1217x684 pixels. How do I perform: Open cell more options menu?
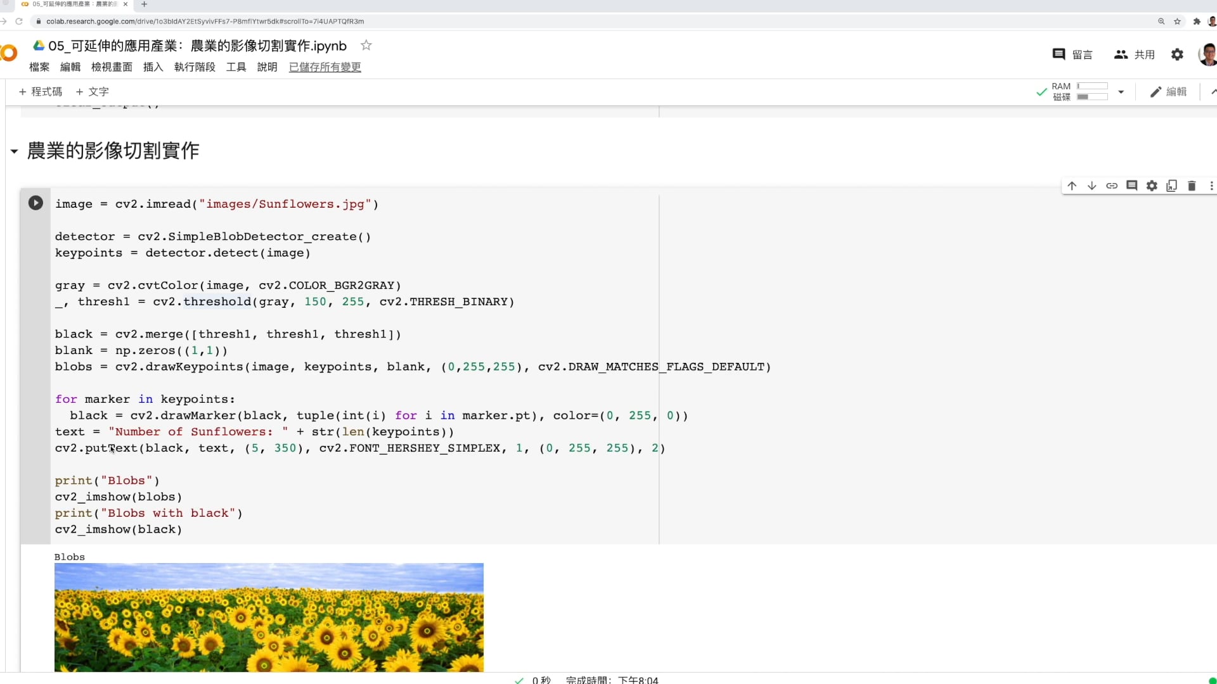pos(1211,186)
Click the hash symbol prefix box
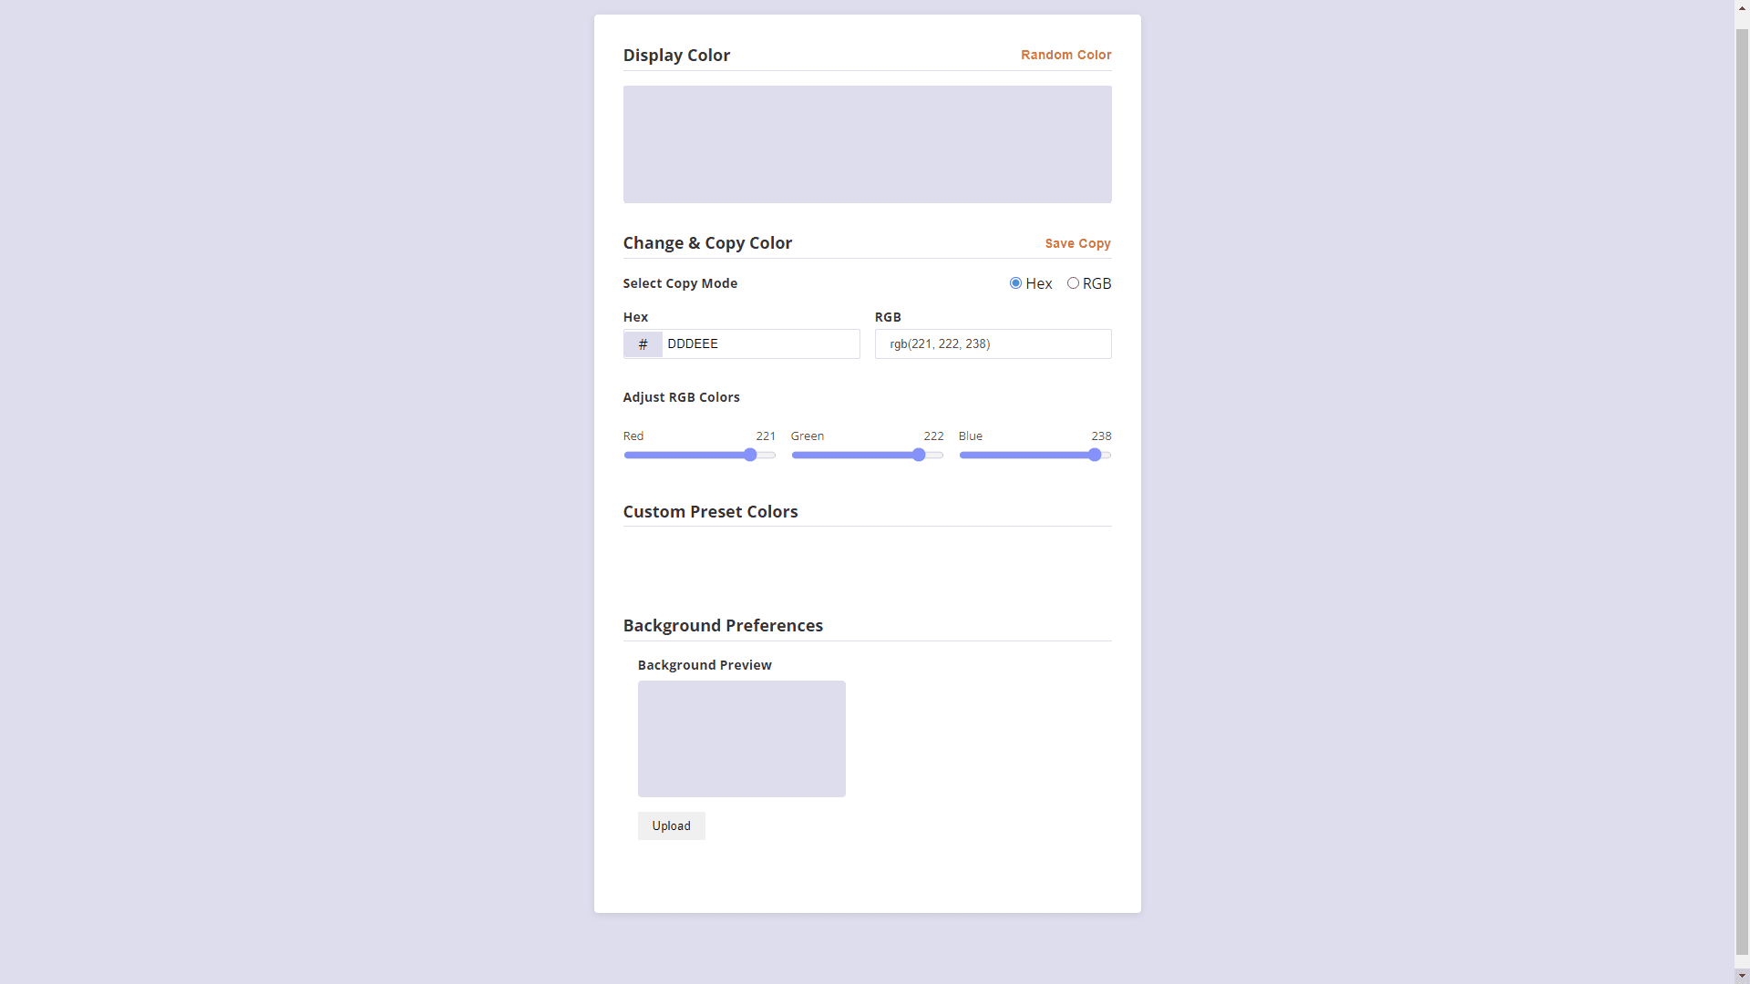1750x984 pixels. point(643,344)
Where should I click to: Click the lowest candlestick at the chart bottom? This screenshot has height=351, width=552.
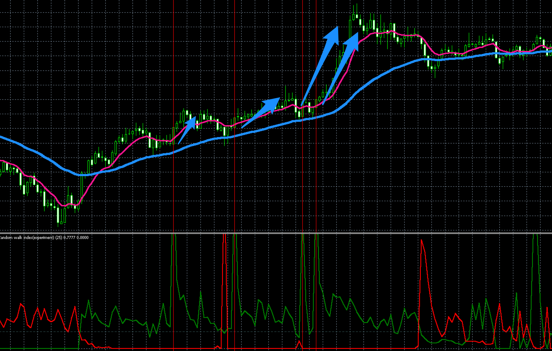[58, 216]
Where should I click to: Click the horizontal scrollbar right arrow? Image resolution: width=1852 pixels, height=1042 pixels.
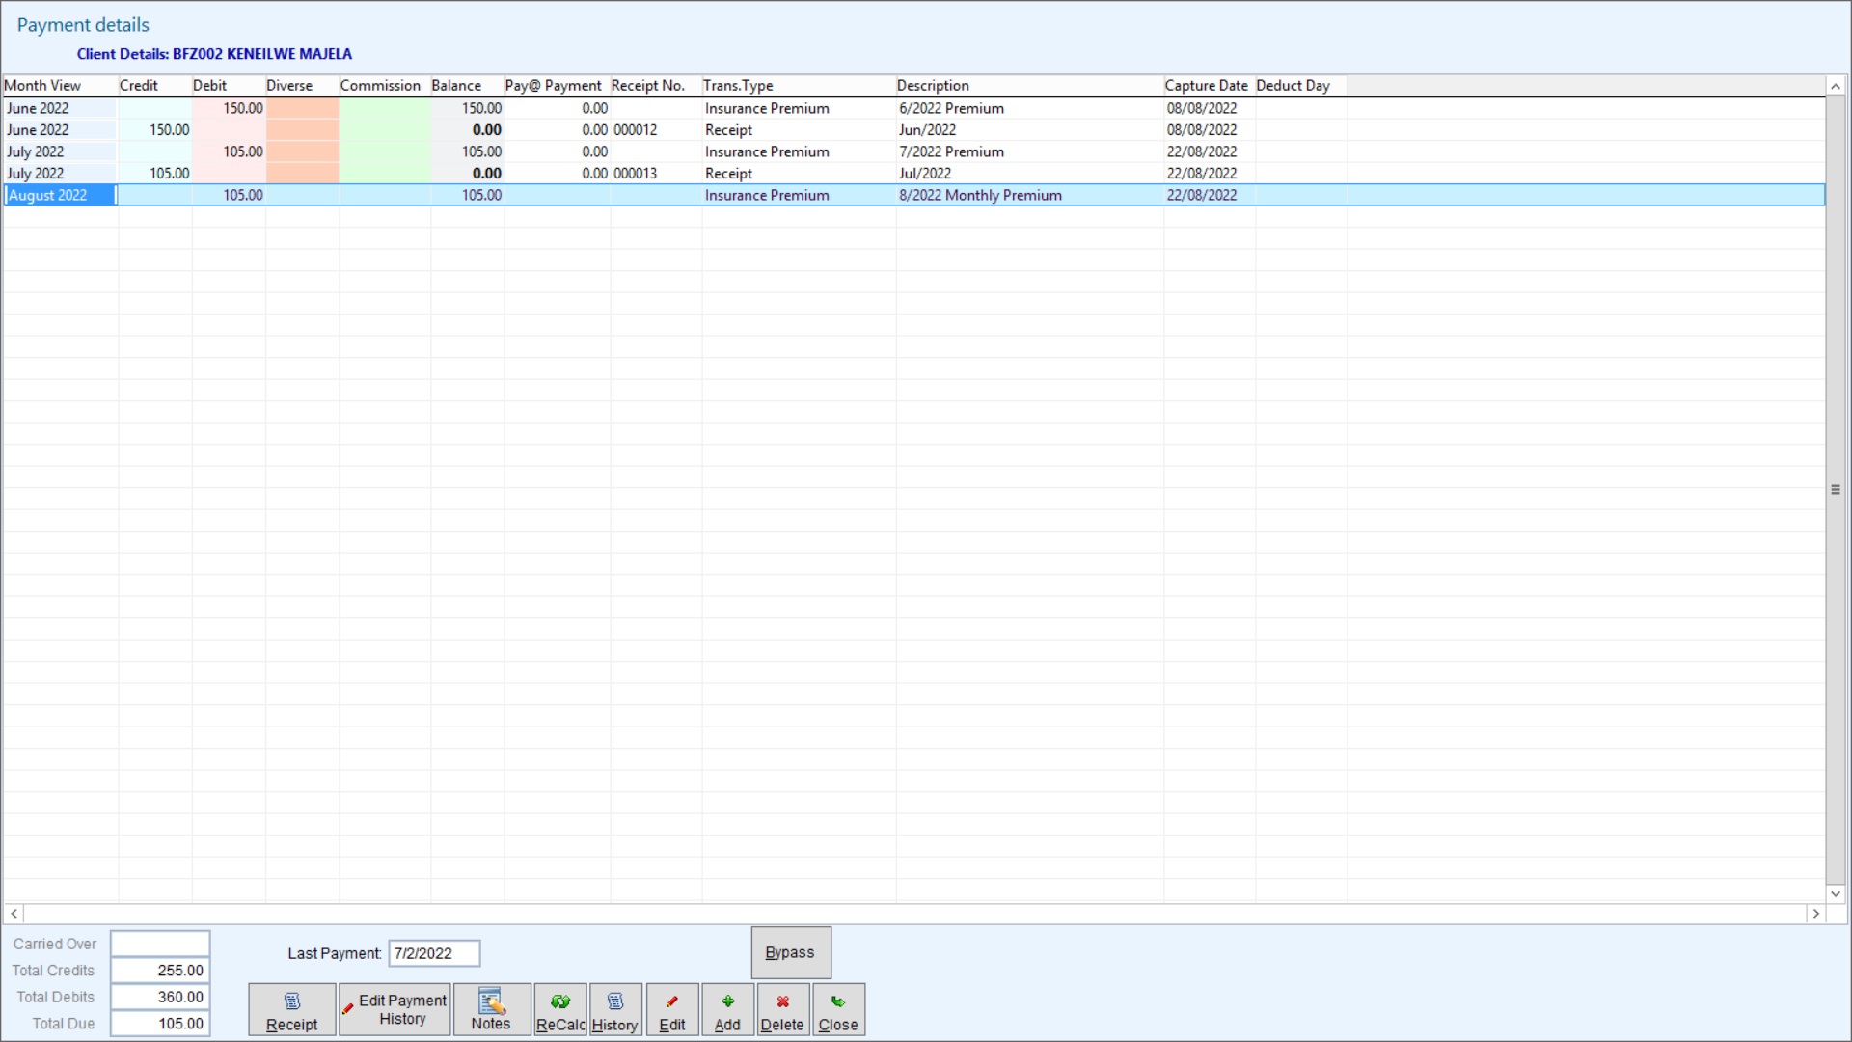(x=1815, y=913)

» Work request:
"Where should I click to: Click the lowest" marks the first line to copy; copy that line and every line after it through the last line of the listing, exactly and without pictures.

» Task answer:
Where should I click to: Click the lowest candlestick at the chart bottom? This screenshot has height=351, width=552.
[58, 216]
Where should I click to: Click the horizontal scrollbar right arrow? Image resolution: width=1852 pixels, height=1042 pixels.
(x=1815, y=913)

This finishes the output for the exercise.